Nevertheless, in several cases a really free choice is at the basis of delayed motherhood: women choose to postpone the first pregnancy, without any external pressure, for the personal decision that in youth they have other priorities, and in this case, women and their partners take the free responsibility of their choice. Most young women and men perceive that they have not enhanced emotional preparedness and maturity for parenting which was of benefit to both their children and themselves (33). However, the pressure done by mass media to depict pregnancy as “the icing on the cake” is evident. And this makes less free the choice of delaying pregnancy.
The best age
US data on delayed motherhood are the effect of a strong social pressure: a constant economic and social pressure to delay pregnancy without any perspective to invert this trend (1). This is a paradox. On one side scientific literature more and more clearly says that the less risky range of maternal age to bear babies is 20-30 years and on the other side, people perceive they should postpone pregnancy (31, 34).
Thus, the best age to become parents is a compromise between two poles, and women as well as couples find it hard defending their right to having babies when young. Motherhood is represented by media as a misfortune to young people, and it is suggested to avoid it as far as possible; this is comprehensible because in past years unwanted and too young pregnancies were common, and being childless was depicted as misfortune; but nowadays the problem is the opposite: to show that a life with a baby can start even before the thirties, because, unlikely most mass media say, the thirties are not the new twenties, at least as fertility is concerned.
Can media become more pregnancy-friendly and politics change its way of considering babies as a burden for the society, devoting to them only scarce and secondary funds and resources?
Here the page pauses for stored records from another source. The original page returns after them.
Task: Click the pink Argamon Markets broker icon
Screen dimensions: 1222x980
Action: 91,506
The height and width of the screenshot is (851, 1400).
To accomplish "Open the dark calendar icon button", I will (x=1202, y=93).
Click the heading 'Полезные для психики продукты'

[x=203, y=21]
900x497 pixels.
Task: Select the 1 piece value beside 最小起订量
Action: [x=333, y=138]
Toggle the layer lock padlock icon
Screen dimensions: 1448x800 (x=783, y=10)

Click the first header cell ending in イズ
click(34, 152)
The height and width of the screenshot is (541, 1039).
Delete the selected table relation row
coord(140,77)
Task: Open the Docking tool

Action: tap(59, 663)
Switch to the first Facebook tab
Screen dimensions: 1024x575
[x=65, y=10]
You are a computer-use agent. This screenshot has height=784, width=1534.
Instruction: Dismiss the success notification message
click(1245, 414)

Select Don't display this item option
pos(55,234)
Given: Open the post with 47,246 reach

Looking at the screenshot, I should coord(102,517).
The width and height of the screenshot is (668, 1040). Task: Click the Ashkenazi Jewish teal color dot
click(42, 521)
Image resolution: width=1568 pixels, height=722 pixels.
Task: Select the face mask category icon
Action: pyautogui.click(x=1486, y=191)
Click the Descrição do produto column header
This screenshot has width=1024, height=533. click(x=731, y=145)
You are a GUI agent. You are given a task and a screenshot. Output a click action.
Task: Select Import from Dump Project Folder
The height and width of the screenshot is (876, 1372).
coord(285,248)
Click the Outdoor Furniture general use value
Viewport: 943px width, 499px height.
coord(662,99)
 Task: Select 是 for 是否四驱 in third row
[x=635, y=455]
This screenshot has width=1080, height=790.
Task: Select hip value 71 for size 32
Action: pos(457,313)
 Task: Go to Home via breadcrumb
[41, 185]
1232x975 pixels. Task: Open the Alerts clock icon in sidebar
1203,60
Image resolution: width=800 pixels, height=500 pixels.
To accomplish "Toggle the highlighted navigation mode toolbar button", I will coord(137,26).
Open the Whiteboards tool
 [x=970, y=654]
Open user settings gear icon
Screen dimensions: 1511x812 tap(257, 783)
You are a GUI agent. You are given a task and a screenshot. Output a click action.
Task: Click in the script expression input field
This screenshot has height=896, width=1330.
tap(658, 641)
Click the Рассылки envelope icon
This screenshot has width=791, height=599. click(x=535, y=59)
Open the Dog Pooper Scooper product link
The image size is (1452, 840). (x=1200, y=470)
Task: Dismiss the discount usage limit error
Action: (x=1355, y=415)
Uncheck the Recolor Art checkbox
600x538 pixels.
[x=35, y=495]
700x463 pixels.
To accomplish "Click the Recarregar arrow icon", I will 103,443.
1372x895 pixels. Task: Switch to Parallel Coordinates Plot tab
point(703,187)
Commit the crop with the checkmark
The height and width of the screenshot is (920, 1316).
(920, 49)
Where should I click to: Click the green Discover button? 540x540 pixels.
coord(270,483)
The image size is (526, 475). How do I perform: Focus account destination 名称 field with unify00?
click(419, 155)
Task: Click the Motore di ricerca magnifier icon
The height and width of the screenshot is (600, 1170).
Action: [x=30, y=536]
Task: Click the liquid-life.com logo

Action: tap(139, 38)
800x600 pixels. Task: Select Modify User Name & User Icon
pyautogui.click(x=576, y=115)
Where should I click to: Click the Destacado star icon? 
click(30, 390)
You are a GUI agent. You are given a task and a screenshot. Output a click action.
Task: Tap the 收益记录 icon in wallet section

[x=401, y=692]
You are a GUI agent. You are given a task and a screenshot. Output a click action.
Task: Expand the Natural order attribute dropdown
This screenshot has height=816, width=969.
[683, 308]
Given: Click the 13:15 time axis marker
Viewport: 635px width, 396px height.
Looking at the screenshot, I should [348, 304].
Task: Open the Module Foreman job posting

To this aim, a pregnancy-friendly environment is to be created, creating the socioeconomic conditions to raise a family whenever a woman or a couple decides: a social scenario that allows only late pregnancies is unfair and politics should behave actively (e.g. with kindergartens, jobs politics and student loans) helping young people to become parents at the really desired age.
Conflict of Interests
Authors have no conflict of interests.
Acknowledgments
Nothing to declair about conflict of interests.
Notes:
Citation: Bellieni C. Pregnancy and Undue Pressures. J Fam Reprod Health 2016; 10(3): 104-107.